Terms & Conditions of Service

Last Updated: October 19, 2025

These Terms and Conditions govern all services provided by Indomitech Group. Please read them carefully before engaging our services.

Legal Disclaimer

This document is provided for informational purposes only. Indomitech Group recommends consulting with qualified legal counsel in Kolkata, India, to ensure compliance with all applicable laws including the Information Technology Act, 2000.

1. Introduction and Acceptance

These Terms and Conditions (T&Cs) govern all Services provided by Indomitech Group, a company based in Kolkata, India, (hereinafter referred to as the "Developer") to the Client (hereinafter referred to as the "Client"). By accepting a Statement of Work (SOW), signing a service agreement, or using any services provided by the Developer, the Client agrees to be bound by these T&Cs.

2. Scope of Work (SOW) and Change Requests

2.1. Statement of Work

All services, deliverables, milestones, schedules, and pricing shall be explicitly defined and mutually agreed upon in a written SOW. The SOW will be deemed part of these T&Cs.

2.2. Change Management

Any changes to the agreed-upon scope, specifications, or timelines in the SOW must be submitted by the Client as a formal Change Request (CR). All CRs must be agreed upon in writing by both parties, and may result in adjustments to the development cost, schedule, and payment milestones.

3. Payment Terms and Fees

3.1. Fees

The Client agrees to pay the fees specified in the SOW, which may be a fixed fee, a time and materials (hourly) rate, or a milestone-based payment structure.

3.2. Payment Schedule

Invoices will be issued according to the payment schedule in the SOW and are due within [e.g., 7, 15, or 30] days of the invoice date.

3.3. Late Payments

Failure to make payments on time constitutes a material breach of these T&Cs. The Developer reserves the right to charge interest at a rate of 1.5% per month (or the maximum rate permitted by law, whichever is lower) on all overdue amounts. The Developer may also suspend all work, including but not limited to development, hosting, and support, until all overdue amounts are paid in full.

4. Intellectual Property Rights (IPR)

4.1. Client Ownership of Deliverables

Upon full and final payment for the project, all Intellectual Property Rights in the custom-developed software, including the source code, object code, design, and documentation ("Deliverables"), shall be exclusively owned by the Client, provided they are developed specifically for the Client under the SOW.
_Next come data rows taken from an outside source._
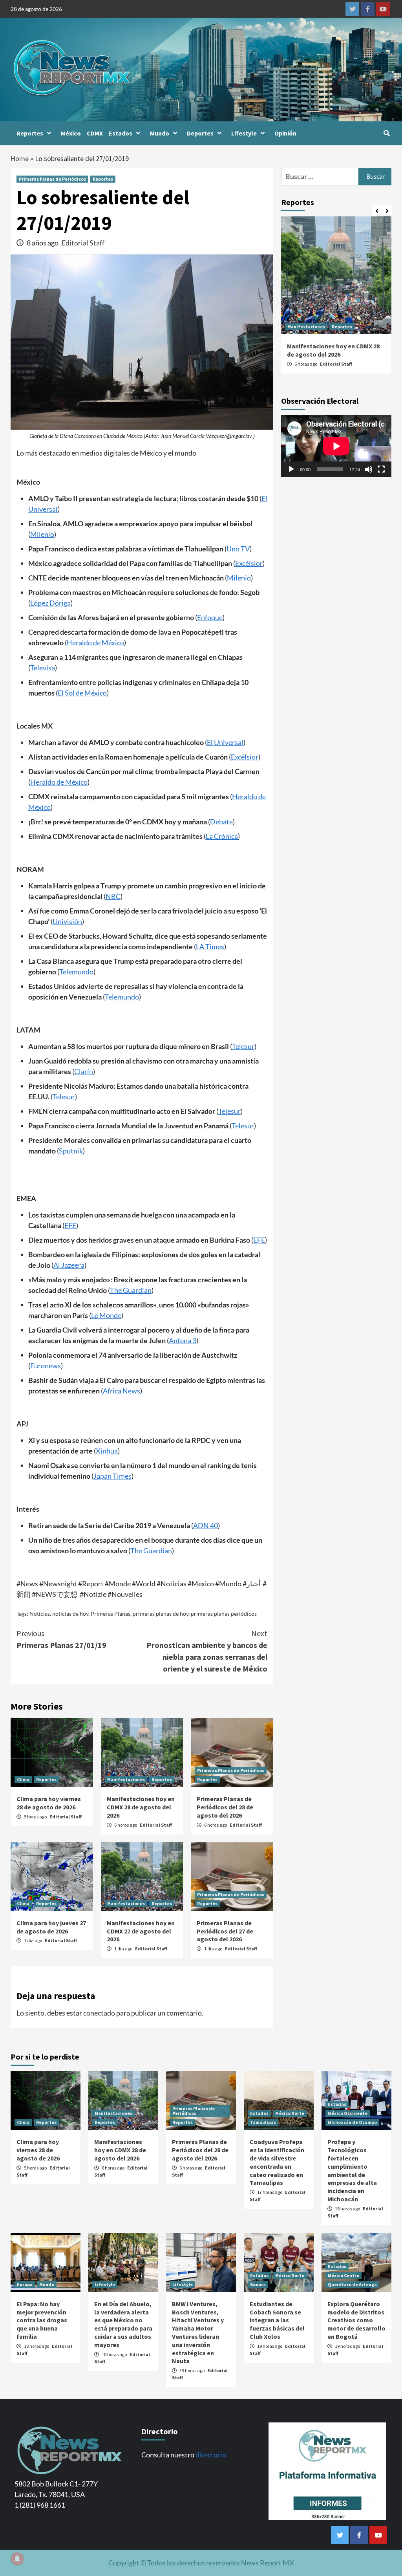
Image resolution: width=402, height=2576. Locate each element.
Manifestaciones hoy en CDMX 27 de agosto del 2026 (141, 1931)
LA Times (210, 946)
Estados (120, 133)
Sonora (258, 2284)
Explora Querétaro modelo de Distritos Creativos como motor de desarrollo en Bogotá (356, 2320)
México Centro (343, 2275)
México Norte (289, 2113)
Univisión (67, 921)
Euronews (45, 1365)
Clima (23, 1779)
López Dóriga (50, 603)
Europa (25, 2284)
4.2. Developer's Pre-existing IP

The Client acknowledges that the Developer may use certain proprietary tools, libraries, frameworks, or generic code (Developer's IP) developed prior to or independently of this Agreement. The Developer retains all ownership rights to the Developer's IP. The Developer grants the Client a perpetual, non-exclusive, worldwide, royalty-free license to use the Developer's IP strictly to the extent necessary for the operation of the Deliverables.

4.3. Third-Party IP

The Developer will identify any third-party software (including open-source components) integrated into the Deliverables, and the Client agrees to comply with all associated third-party licenses.

5. Warranties and Limitation of Liability

5.1. Limited Warranty

The Developer warrants that the Deliverables will perform substantially in accordance with the agreed-upon Specifications in the SOW for a period of [e.g., 30 or 60] days following the final delivery and Client acceptance ("Warranty Period"). During this period, the Developer will rectify any bugs or defects reported by the Client free of charge.

5.2. Warranty Exclusions

The Warranty does not cover issues arising from:

  • • (i) modifications to the software made by the Client or a third party;
  • • (ii) improper use, maintenance, or negligence;
  • • (iii) failure of hardware, operating system, or network not supplied by the Developer;
  • • (iv) changes in environment or technology.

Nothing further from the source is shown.